» **Stated task**
Copy every one of the following lines word for word, with the same characters, spacing, and line breaks.

--

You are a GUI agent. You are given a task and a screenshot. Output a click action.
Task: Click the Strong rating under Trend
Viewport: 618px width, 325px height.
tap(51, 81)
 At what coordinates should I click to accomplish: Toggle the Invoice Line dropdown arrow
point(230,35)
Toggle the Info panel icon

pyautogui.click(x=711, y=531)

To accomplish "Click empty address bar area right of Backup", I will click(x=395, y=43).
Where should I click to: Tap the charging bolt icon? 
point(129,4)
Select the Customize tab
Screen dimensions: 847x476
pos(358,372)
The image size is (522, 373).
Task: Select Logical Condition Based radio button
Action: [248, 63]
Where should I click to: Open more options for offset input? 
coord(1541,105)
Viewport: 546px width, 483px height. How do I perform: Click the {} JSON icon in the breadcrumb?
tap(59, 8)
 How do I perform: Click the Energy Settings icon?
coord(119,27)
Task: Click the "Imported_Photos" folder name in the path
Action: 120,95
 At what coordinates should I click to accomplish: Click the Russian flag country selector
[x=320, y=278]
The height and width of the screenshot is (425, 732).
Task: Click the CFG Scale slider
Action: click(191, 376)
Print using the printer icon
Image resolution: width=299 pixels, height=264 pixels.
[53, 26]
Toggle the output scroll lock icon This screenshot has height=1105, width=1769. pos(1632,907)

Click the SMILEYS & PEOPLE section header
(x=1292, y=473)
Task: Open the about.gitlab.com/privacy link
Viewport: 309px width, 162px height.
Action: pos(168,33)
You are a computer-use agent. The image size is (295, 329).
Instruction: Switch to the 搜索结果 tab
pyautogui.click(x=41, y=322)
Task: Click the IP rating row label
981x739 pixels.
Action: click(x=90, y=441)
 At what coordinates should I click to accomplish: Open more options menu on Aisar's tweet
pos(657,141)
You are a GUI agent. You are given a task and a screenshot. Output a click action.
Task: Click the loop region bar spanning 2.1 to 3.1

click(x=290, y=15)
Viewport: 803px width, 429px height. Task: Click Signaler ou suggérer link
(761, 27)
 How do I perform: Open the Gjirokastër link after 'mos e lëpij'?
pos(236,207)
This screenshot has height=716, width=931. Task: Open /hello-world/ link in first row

--

» **Written response**
You are a GUI agent. You are given a task and a screenshot. Output a click action.
Task: Click the Strong rating under Trend
Viewport: 618px width, 325px height.
tap(51, 81)
 At what coordinates should I click to accomplish: Toggle the Invoice Line dropdown arrow
point(230,35)
Toggle the Info panel icon

pyautogui.click(x=711, y=531)

To accomplish "Click empty address bar area right of Backup", I will click(x=395, y=43).
Where should I click to: Tap the charging bolt icon? 
point(129,4)
Select the Customize tab
Screen dimensions: 847x476
pos(358,372)
The image size is (522, 373).
Task: Select Logical Condition Based radio button
Action: [248, 63]
Where should I click to: Open more options for offset input? 
coord(1541,105)
Viewport: 546px width, 483px height. How do I perform: Click the {} JSON icon in the breadcrumb?
tap(59, 8)
 How do I perform: Click the Energy Settings icon?
coord(119,27)
Task: Click the "Imported_Photos" folder name in the path
Action: 120,95
 At what coordinates should I click to accomplish: Click the Russian flag country selector
[x=320, y=278]
The height and width of the screenshot is (425, 732).
Task: Click the CFG Scale slider
Action: click(191, 376)
Print using the printer icon
Image resolution: width=299 pixels, height=264 pixels.
[53, 26]
Toggle the output scroll lock icon This screenshot has height=1105, width=1769. pos(1632,907)

Click the SMILEYS & PEOPLE section header
(x=1292, y=473)
Task: Open the about.gitlab.com/privacy link
Viewport: 309px width, 162px height.
Action: pos(168,33)
You are a computer-use agent. The image size is (295, 329).
Instruction: Switch to the 搜索结果 tab
pyautogui.click(x=41, y=322)
Task: Click the IP rating row label
981x739 pixels.
Action: click(x=90, y=441)
 At what coordinates should I click to accomplish: Open more options menu on Aisar's tweet
pos(657,141)
You are a GUI agent. You are given a task and a screenshot. Output a click action.
Task: Click the loop region bar spanning 2.1 to 3.1

click(x=290, y=15)
Viewport: 803px width, 429px height. Task: Click Signaler ou suggérer link
(761, 27)
 How do I perform: Open the Gjirokastër link after 'mos e lëpij'?
pos(236,207)
This screenshot has height=716, width=931. Task: Open /hello-world/ link in first row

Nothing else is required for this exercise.